▸ TASK REQUIREMENTS: The copy must hold exactly the lines from the one with "Instruction: Click plus" through the end of the listing below, and nothing else, with no pictures.
(Beginning of SUPPLIED MATERIAL)
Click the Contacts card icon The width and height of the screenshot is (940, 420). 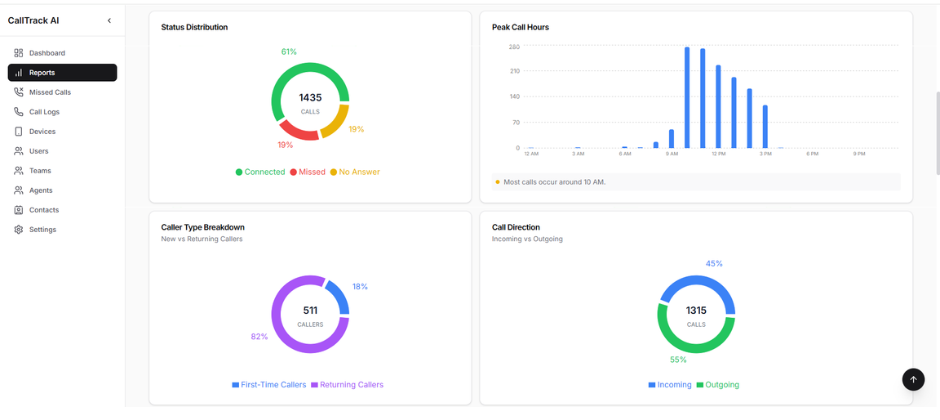click(x=19, y=210)
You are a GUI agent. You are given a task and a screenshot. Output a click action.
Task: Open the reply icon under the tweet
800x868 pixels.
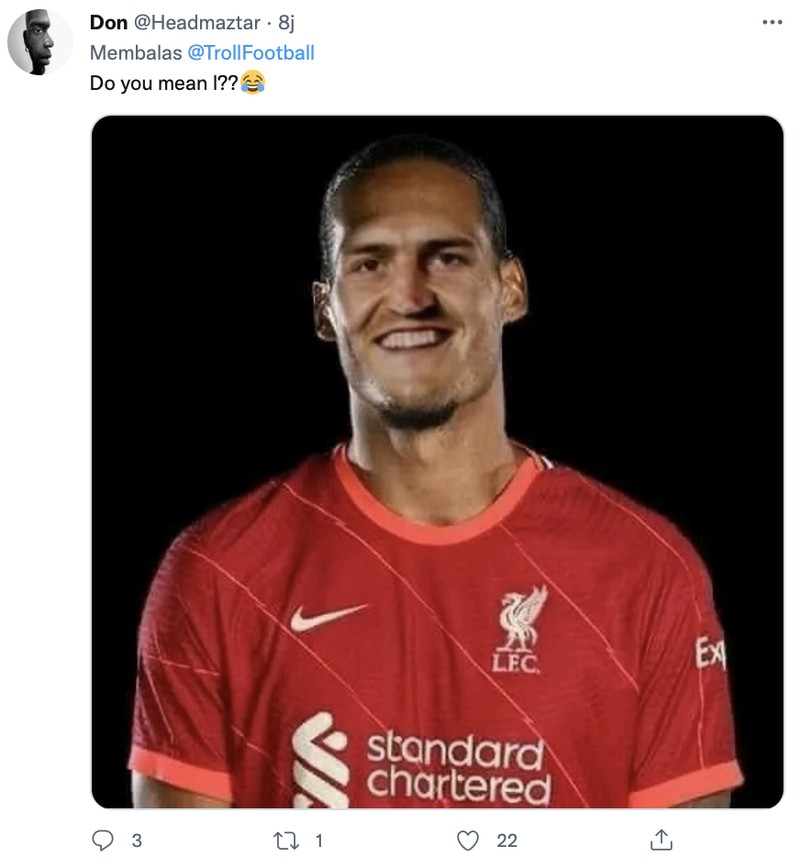[x=101, y=843]
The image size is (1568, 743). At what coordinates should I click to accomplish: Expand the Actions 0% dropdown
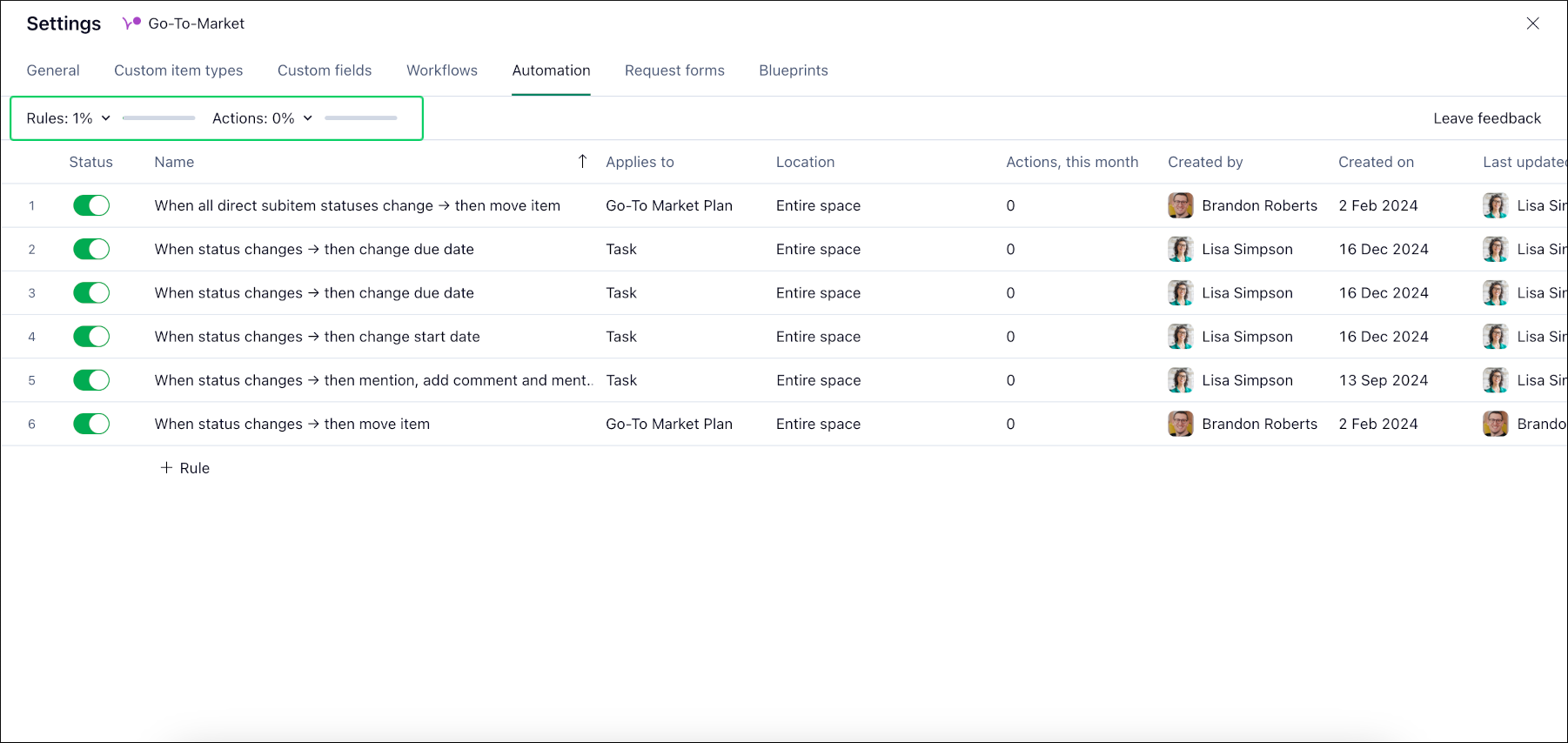(x=262, y=118)
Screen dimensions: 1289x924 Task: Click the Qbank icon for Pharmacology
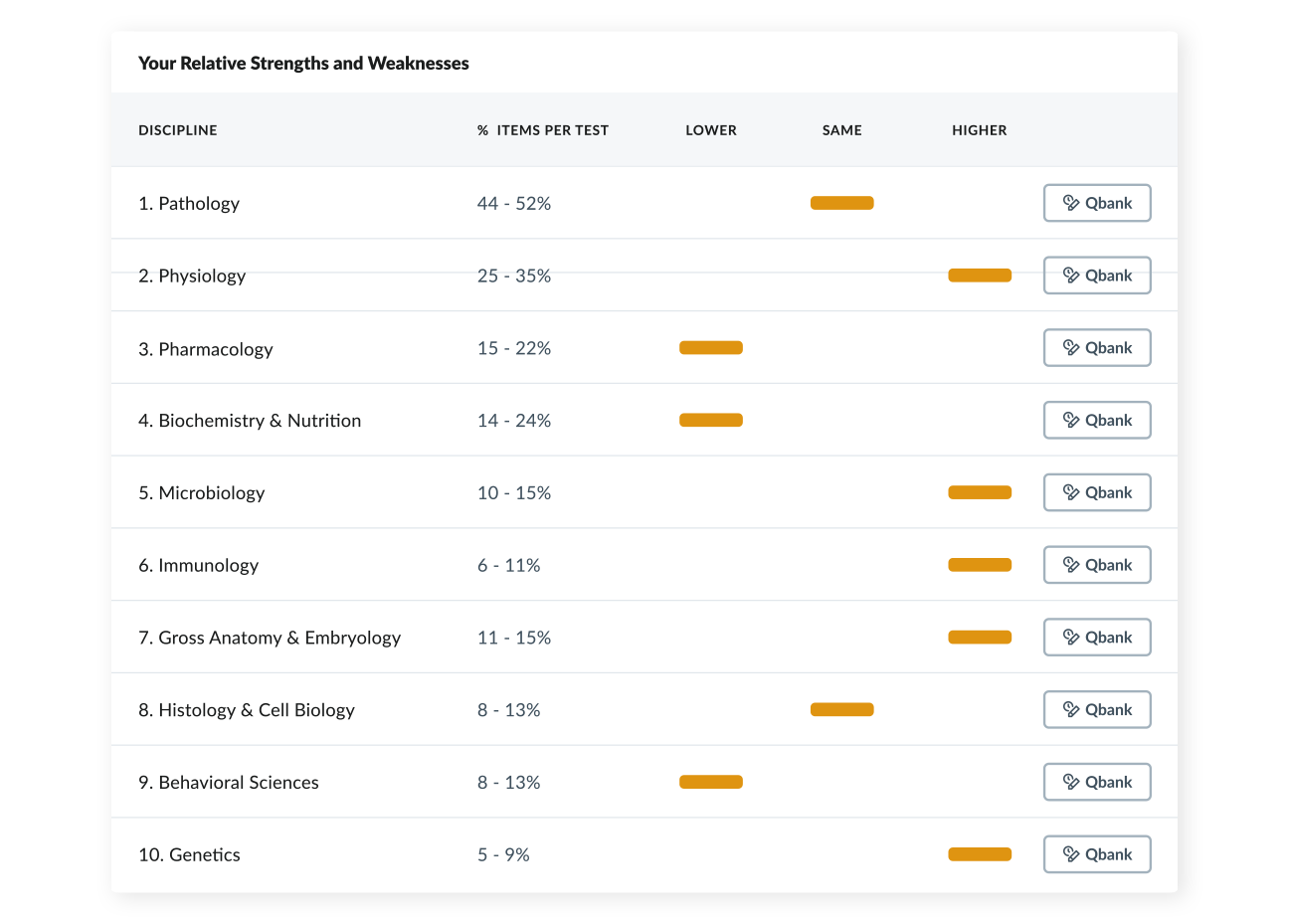1069,347
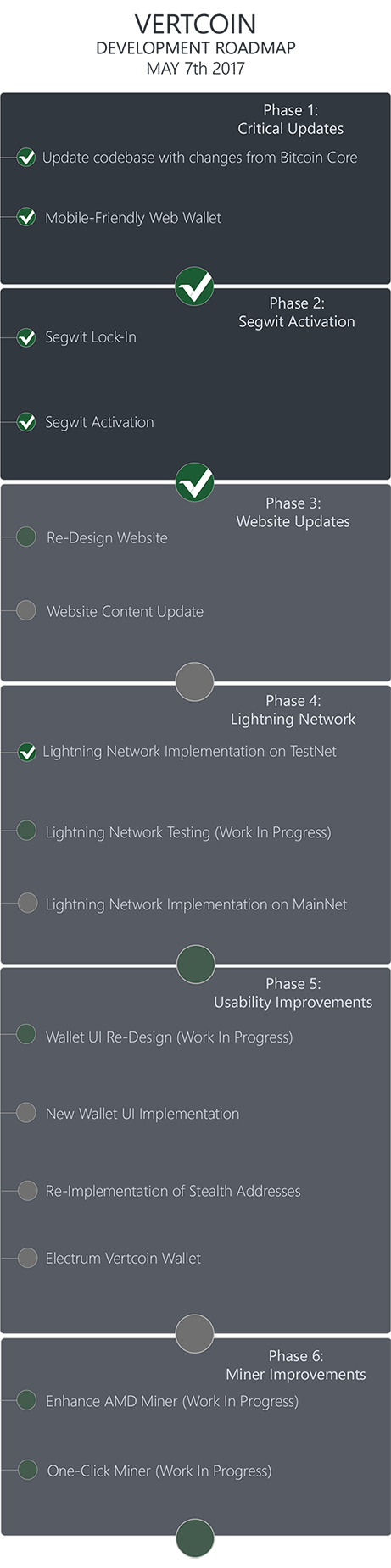Viewport: 391px width, 1568px height.
Task: Click the Phase 2 completed checkmark badge
Action: point(194,482)
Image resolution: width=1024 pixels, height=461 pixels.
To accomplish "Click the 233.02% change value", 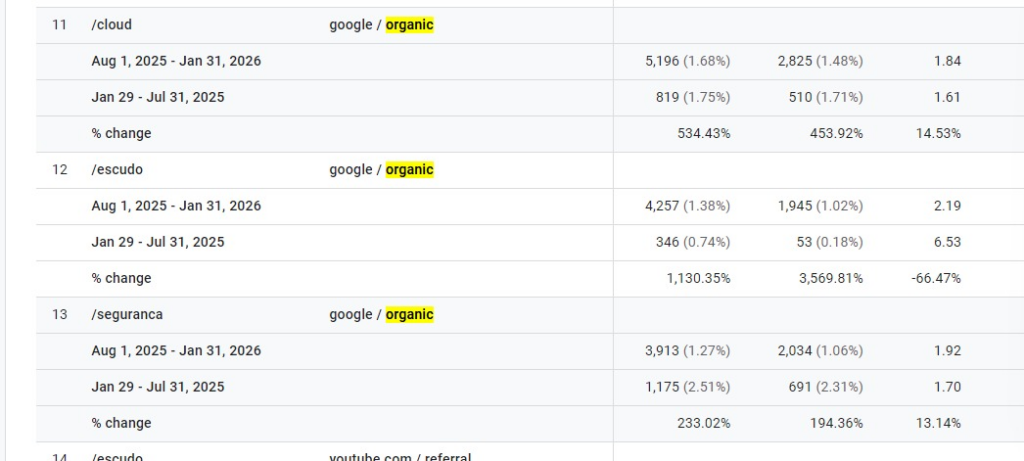I will (x=704, y=424).
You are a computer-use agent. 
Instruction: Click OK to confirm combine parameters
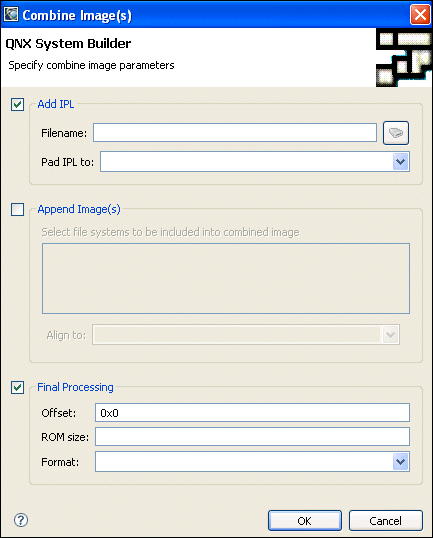tap(305, 521)
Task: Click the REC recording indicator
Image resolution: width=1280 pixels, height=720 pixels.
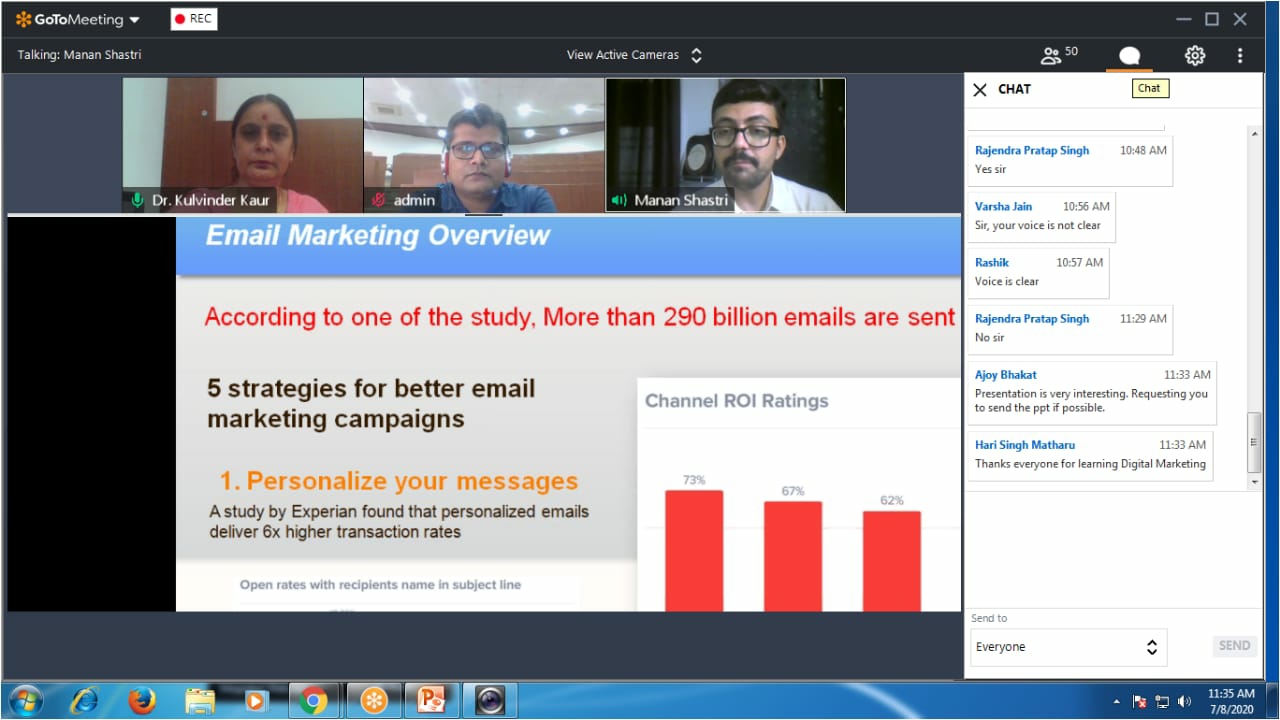Action: click(193, 19)
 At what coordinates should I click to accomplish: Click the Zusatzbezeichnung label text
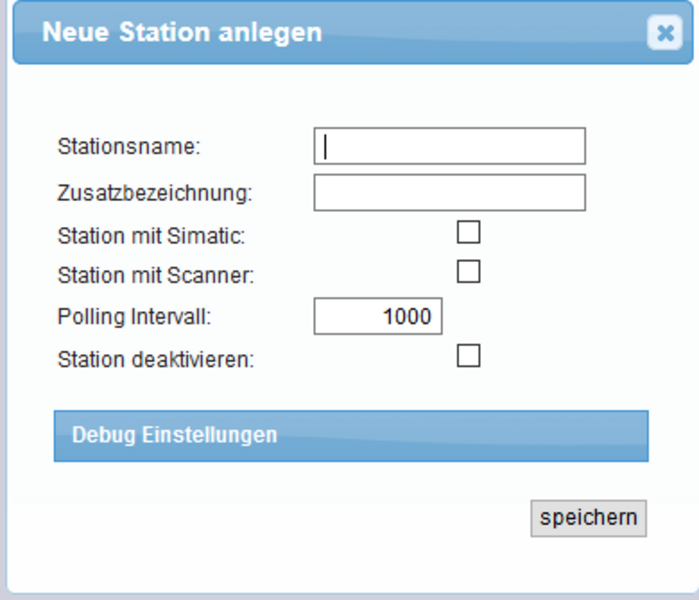point(155,193)
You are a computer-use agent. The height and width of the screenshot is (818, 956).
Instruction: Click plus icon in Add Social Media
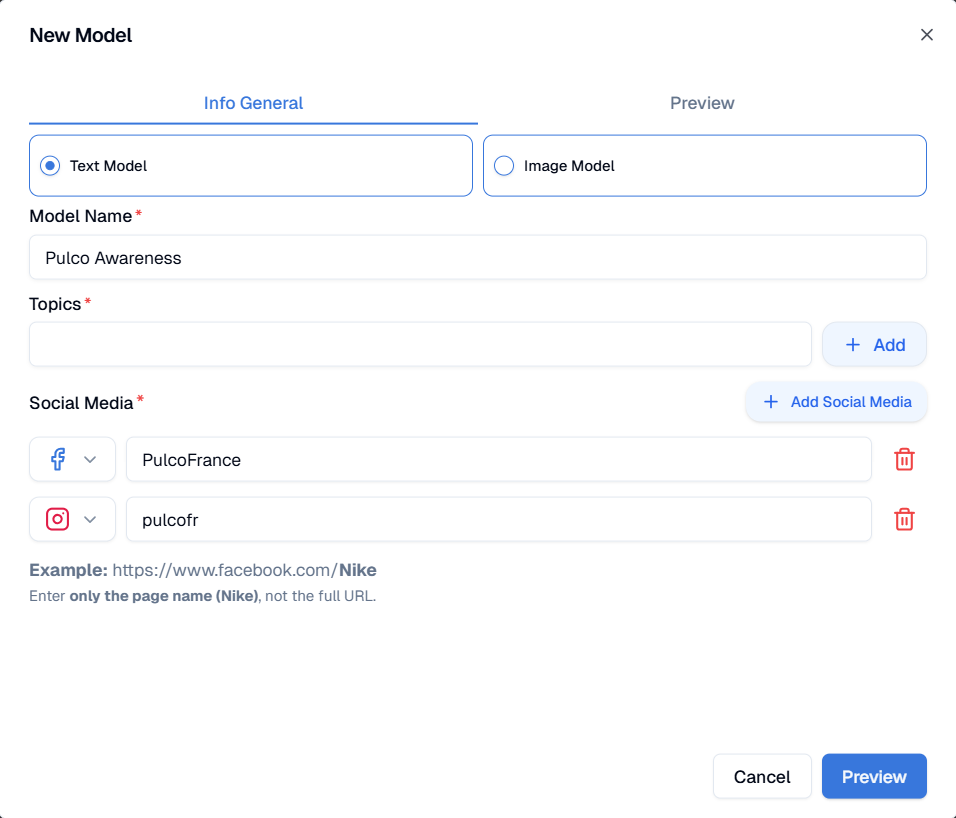[x=771, y=402]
(End of SUPPLIED MATERIAL)
▸ EXPECTED ANSWER:
Instruction: Click plus icon in Add Social Media
[x=771, y=402]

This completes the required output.